The cut, with an earlier reduction of 3 per cent introduced in July, means that a family living in a three-bedroom semi- detached house with gas central heating will save pounds 27 over a year, while those in four or five-bedroom homes will save about pounds 36.

The reductions are within a tough new price cap agreed earlier this year which limits increases for the year to inflation minus 5 percentage points.

The formula also includes an element that allows British Gas to pass through to consumers its own costs of buying gas. The company now says that both inflation and gas costs are lower than previously anticipated, hence the second price cut.

At the same time British Gas announced a pre-tax loss of pounds 17m in the second quarter, compared with a profit of pounds 247m in the same three months of the previous year.

The company blamed the warmer than average weather, increased competition in the industrial gas market, and recession. Cedric Brown, chief executive, said that profits this year were likely to be lower than the pounds 1.7bn pre-tax result in 1991 unless the winter was exceptionally cold.

The impact of weather on profit in the second quarter was pounds 120m and pounds 200m in the first half.

Mr Brown said Britain was experiencing a 'one in fifty' warm summer, according to statisticians.

In the first half pre-tax profit was pounds 915m compared with pounds 1.3bn in the same period last year, while turnover fell from pounds 5.87bn to pounds 5.51bn. The board declared an interim dividend of 6.4p, which was in line with expectations. The accounting year-end recently changed from March to December, and no interim dividend was declared last year. The notional dividend for the 12 months to 31 December 1991 was 13.4p.

Mr Brown, who took over as chief executive only a few weeks ago, said he recognised that British Gas was viewed by many as bureaucratic, slow to change and against competition. He said culture and attitudes in British Gas would have to change as the market changed. 'We will endeavour to be open, frank and honest,' he said.

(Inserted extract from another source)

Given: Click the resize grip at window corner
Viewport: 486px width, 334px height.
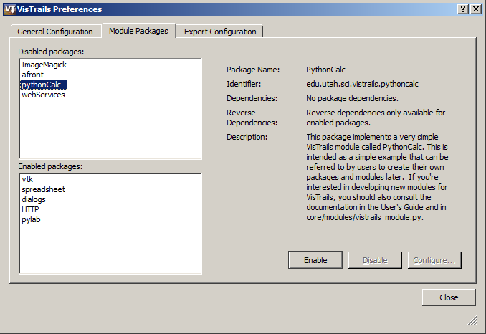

Mr Brown added that British Gas faced considerable uncertainty in coming months while the Monopolies and Mergers Commission examined the gas industry, but that the outcome for the group should be increased confidence and ability to invest for the future. He complained that regulation had in the past been piecemeal and that a sweeping MMC reference would put an end to that.

British Gas, whose entire business was referred to the MMC last month, also said that competitors now took about 15 per cent of the industrial gas contract market.

The group said these rivals, which include North Sea oil producers, were focusing on the premium end of the industrial market rather than customers who paid lower prices but might have supplies interrupted when demand peaked. This meant that the impact on British Gas was greater than first appeared.

The decision by British Gas to cut domestic prices in a recession was welcomed by the Gas Consumers' Council and by Ofgas. But the watchdog said it would continue to look at movements in inflation and other factors affecting the formula to see if further reductions in bills could be achieved.

John Dorkin, deputy director-general of Ofgas, said: 'We have only just received the relevant figures from British Gas and have yet to satisfy ourselves that customers are getting all they are entitled to.'

Relations between Ofgas and British Gas have been increasingly strained over recent months, with Ofgas seen as the consumers' champion.